##### MATERIAL PROVIDED
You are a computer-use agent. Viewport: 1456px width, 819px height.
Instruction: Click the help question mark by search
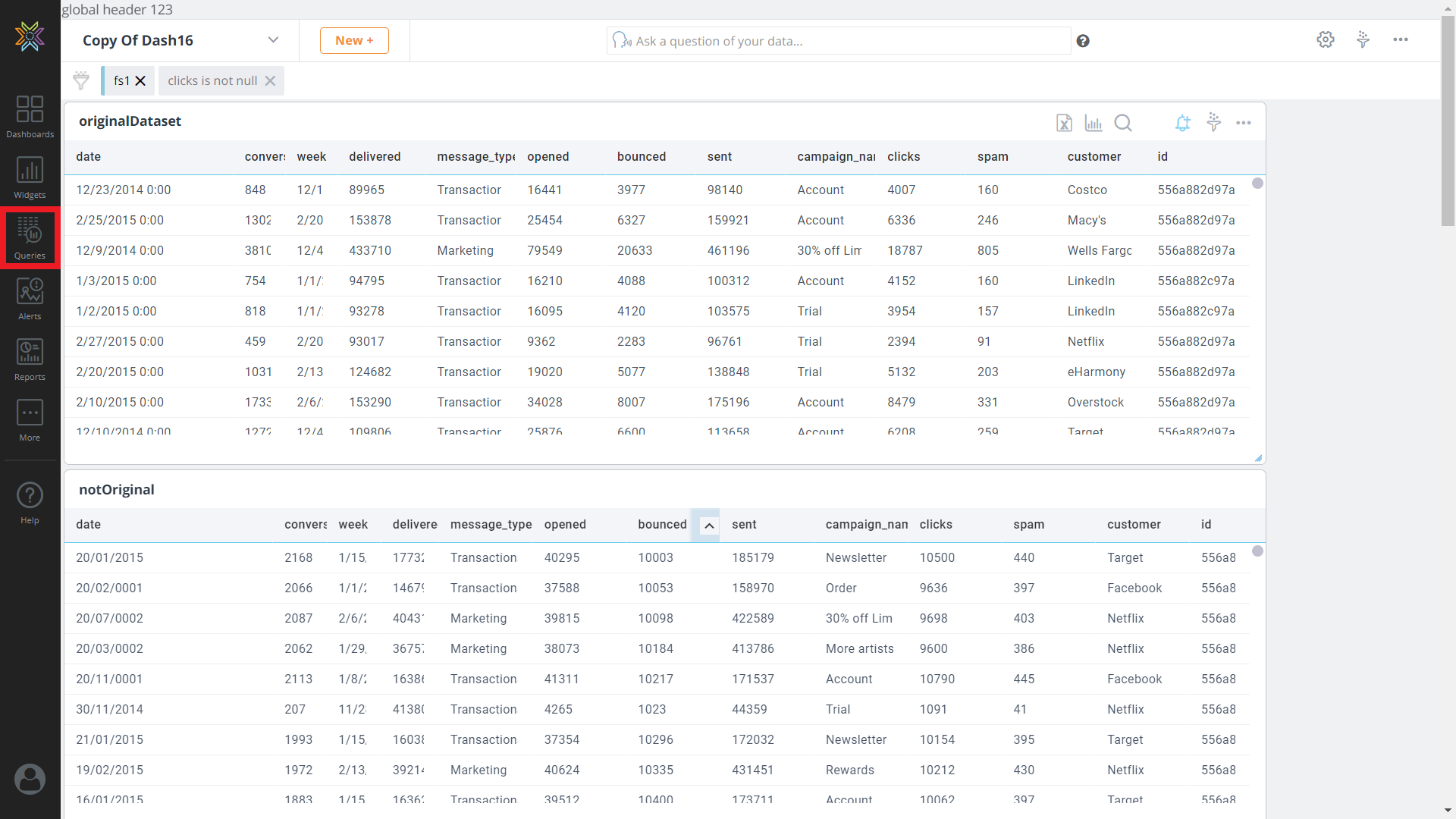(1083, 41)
##########
##### MATERIAL PROVIDED
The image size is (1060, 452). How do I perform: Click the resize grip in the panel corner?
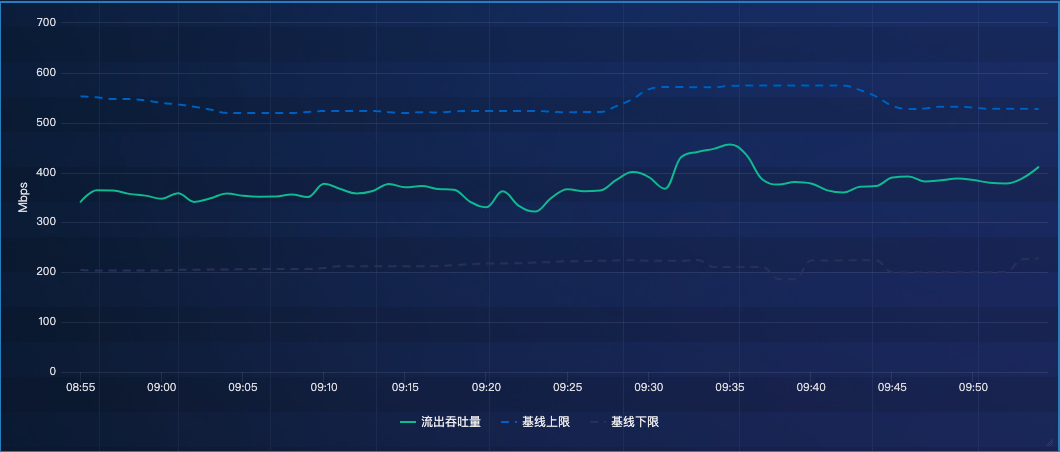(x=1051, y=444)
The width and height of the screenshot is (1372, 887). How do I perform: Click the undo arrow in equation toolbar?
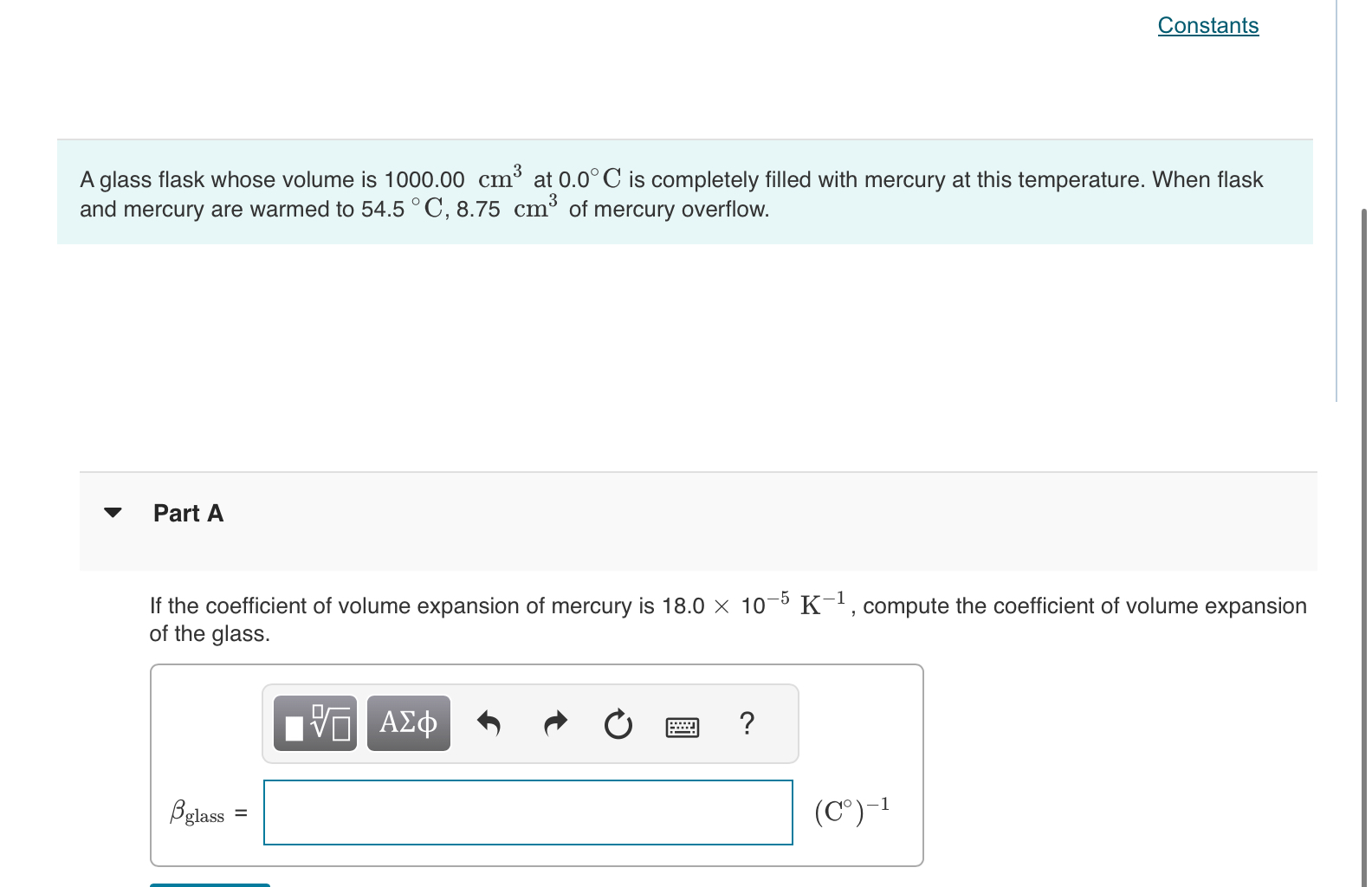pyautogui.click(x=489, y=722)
##########
##### MATERIAL PROVIDED
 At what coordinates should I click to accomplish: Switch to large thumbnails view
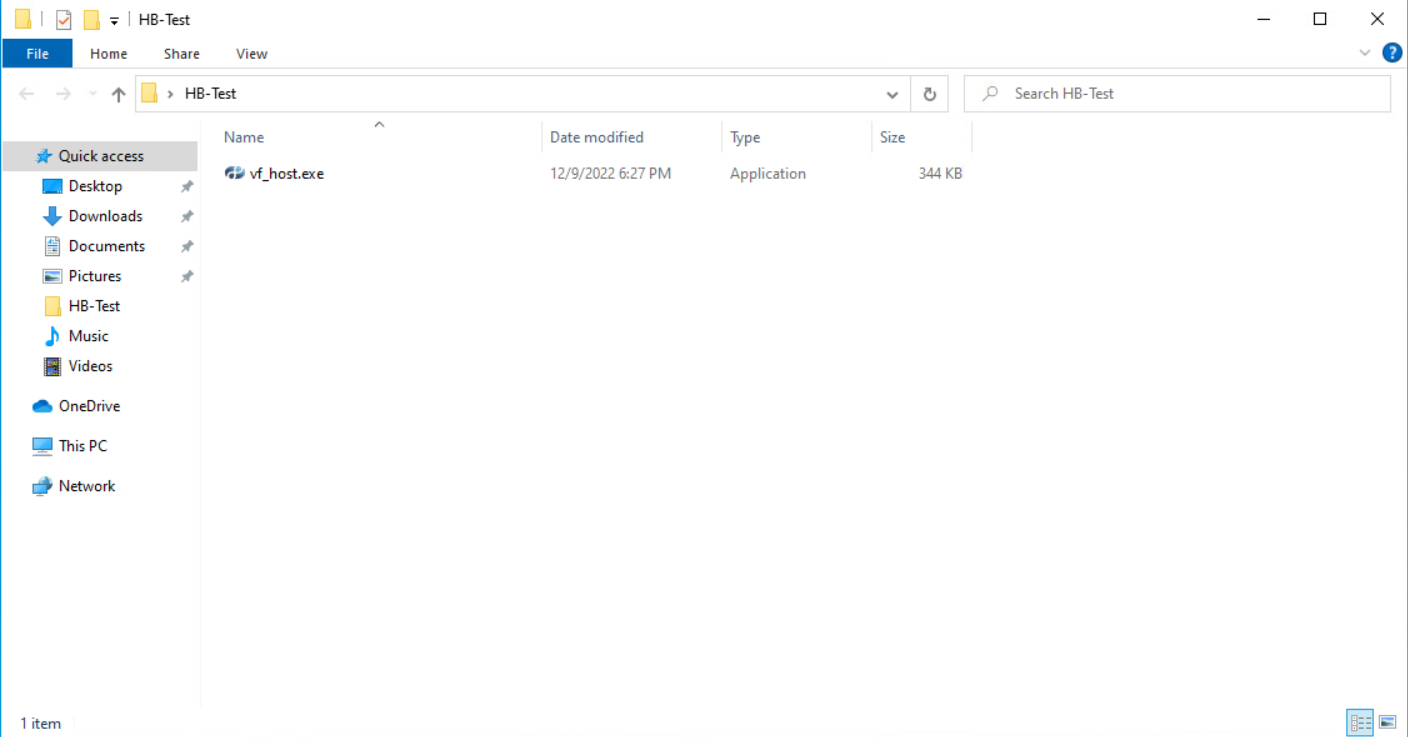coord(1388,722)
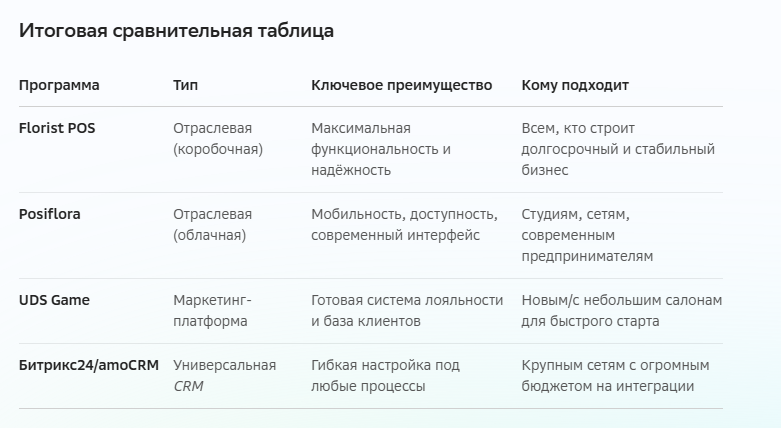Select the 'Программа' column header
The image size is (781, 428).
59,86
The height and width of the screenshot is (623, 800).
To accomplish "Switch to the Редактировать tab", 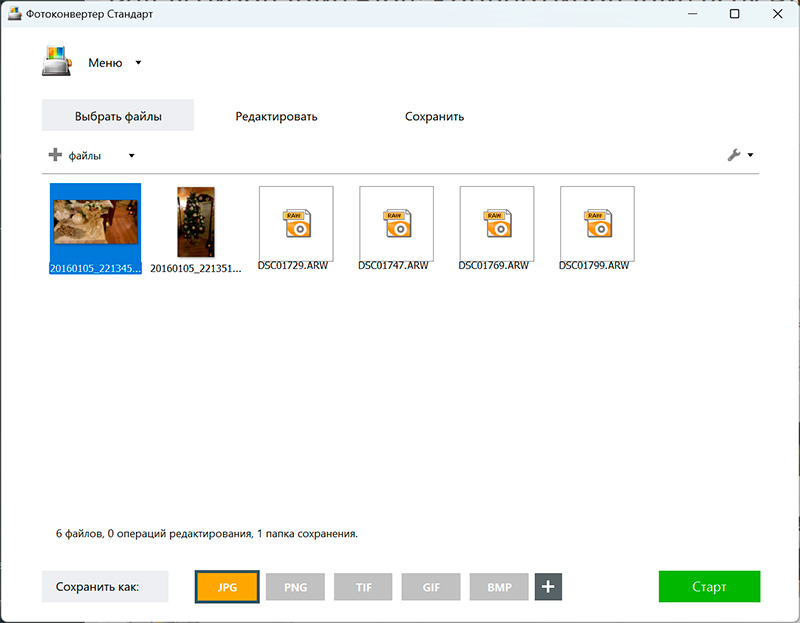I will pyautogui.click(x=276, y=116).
##########
__REQUIRED TASK__
Print the listing from the line with "The width and" to the line with "pyautogui.click(x=489, y=722)", including both of those lines, and leave the pictures out.

__ANSWER FOR THIS EXERCISE__
The width and height of the screenshot is (1372, 887). How do I perform: Click the undo arrow in equation toolbar?
pyautogui.click(x=489, y=722)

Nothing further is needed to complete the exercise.